Other models that scored high were Nissan's Leaf electric car and Toyota's Camry Hybrid, Prius, and Prius C. In a statement, Rik Paul, Consumer Reports' auto editor, said that the two-year win of the Volt is proof of the persistent trend of the enthusiasm toward fuel-efficient cars, particularly since more hybrid and electric models are arriving at the market.
It also affirms how well the GM executives have performed amid the bad press from early soft sales, criticism from those who opposed green-car subsidies, and a federal safety probe in late 2011 into battery fires that concluded that there were no major risks. The top sports cars in Consumer Reports’ rankings included the Chevy Corvette, Porsche 911, the V8 Dodge Challenger and the Ford Mustang.
The poll showed that the most satisfied luxury vehicle owners were those who drove the Audi A7 and A6 and the Lexus GS. The magazine's owner-satisfaction study used to be dominated by sports cars, hybrids and convertibles.
The lowest rating went to the Nissan Versa sedan. Trailing it were the V-6 versions of the Chevy Silverado and GMC Sierra pickups, and the Nissan Armada, Suzuki SX4 and Mitsubishi Outlander SUVs. Consumer Reports surveyed owners of 350,000 vehicles with the model years 2010-2013. The magazine conducts this auto survey annually.

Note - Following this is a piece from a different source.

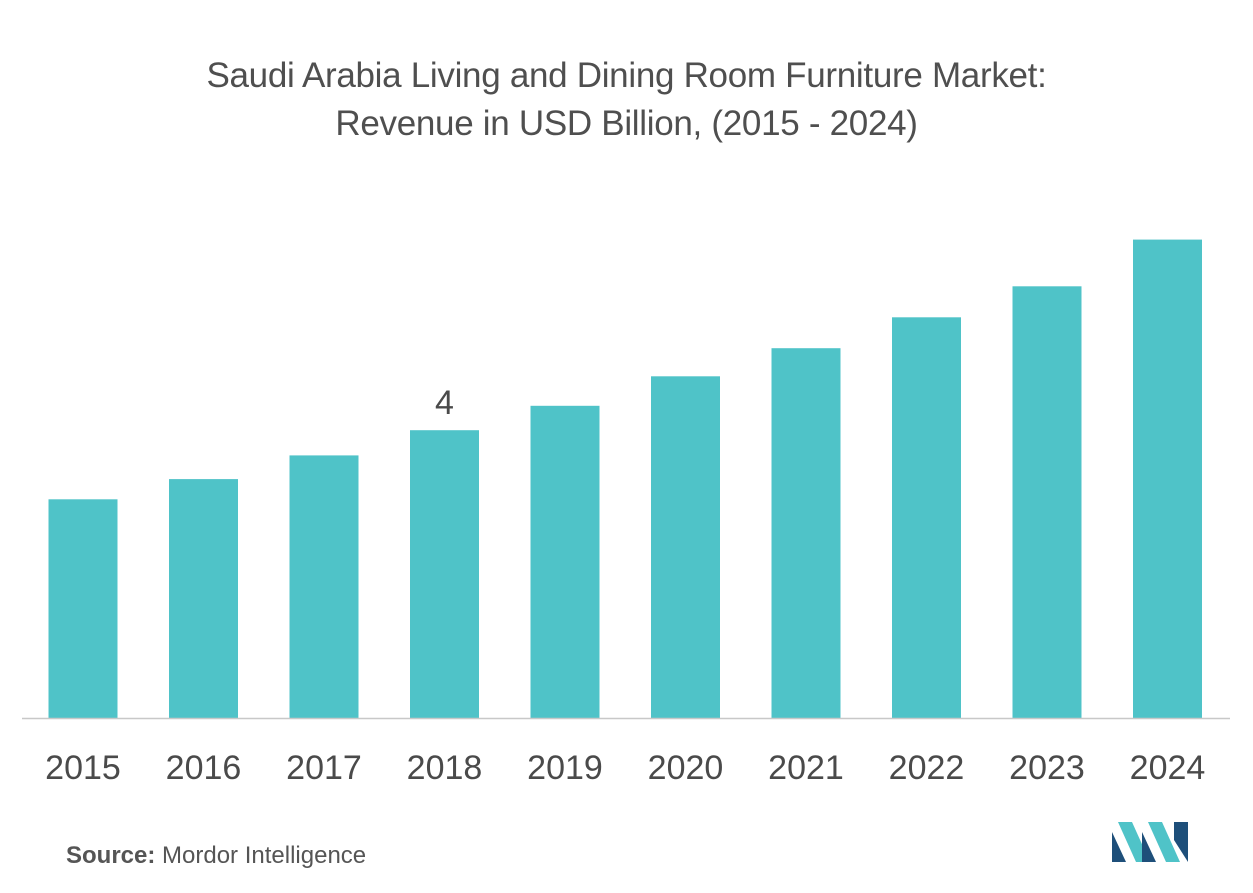 This screenshot has width=1253, height=893. What do you see at coordinates (1047, 768) in the screenshot?
I see `x-tick-label-2023: 2023` at bounding box center [1047, 768].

At the core of the Chevrolet Volt is the Voltec propulsion system, which perfectly combines an efficient and range-extending engine with pure electric drive, giving the car a range of up to 350 miles.
The Volt boasts a long-life battery consisting of a 5.5-ft., T-shaped, 435-lb., 16-kWh lithium-ion battery pack. It delivers energy to an advanced 149-hp electric drive unit so as to propel the vehicle. And with only the battery’s stored energy, the car delivers 25 to 50 miles of tailpipe emissions- and fuel-free electric driving, depending on the driving techniques, the terrain, and the temperature.

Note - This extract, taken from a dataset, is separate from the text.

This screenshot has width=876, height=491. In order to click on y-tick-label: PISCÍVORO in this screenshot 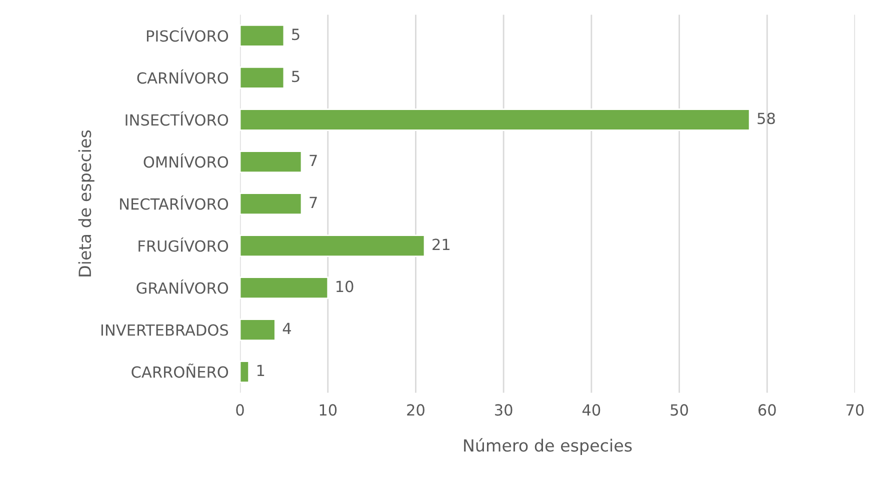, I will do `click(187, 34)`.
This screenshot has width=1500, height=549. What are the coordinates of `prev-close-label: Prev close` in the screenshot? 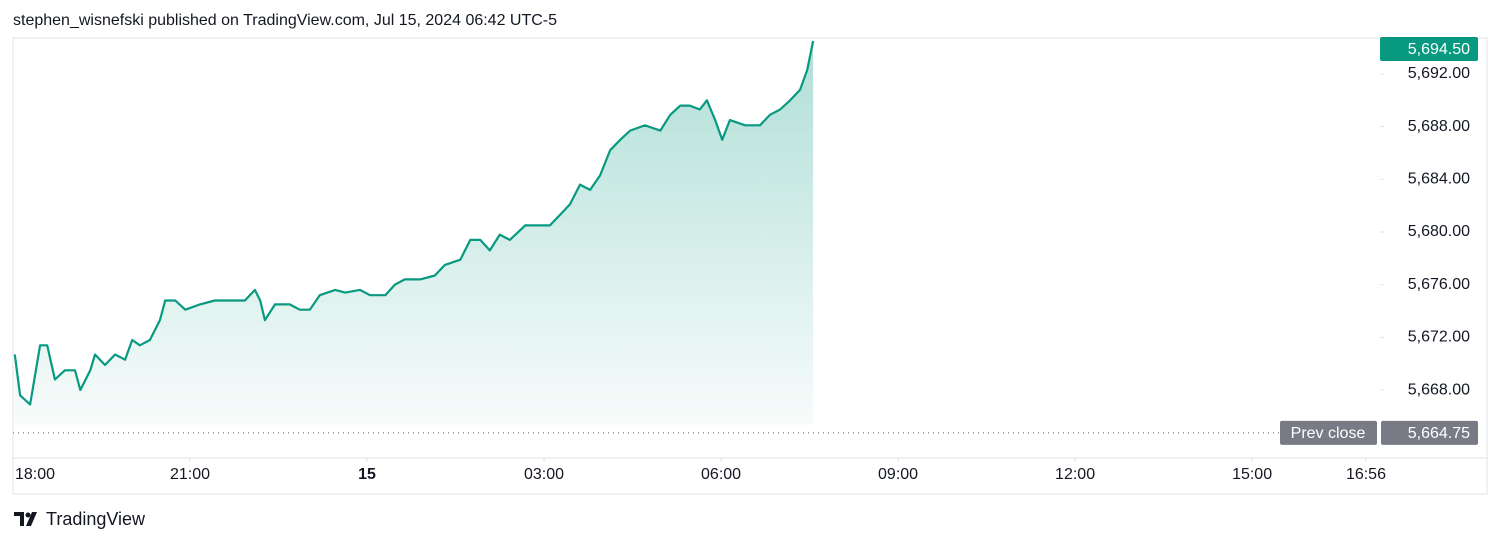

Moreover, the Volt’s battery is designed to provide safety, value, performance, quality, reliability, and durability. This battery is covered by an 8-year/100,000-mile warranty. GM engineers have, since 2007, completed over a million miles’ and 4 million hours’ worth of validation testing for the battery packs, as well as 288 prismatic cells and nine modules for each pack. The carmaker’s development, test, and validation teams have met numerous specifications as well as validated each of the battery's 161 components, of which 95% has been designed and engineered by GM.
Micky Bly, General Motors executive director for global electrical systems, said that customers are committing to technology that reduces dependence on petroleum. GM, in turn, commits to deliver the highest standards for value, safety, performance, reliability, and quality to customers.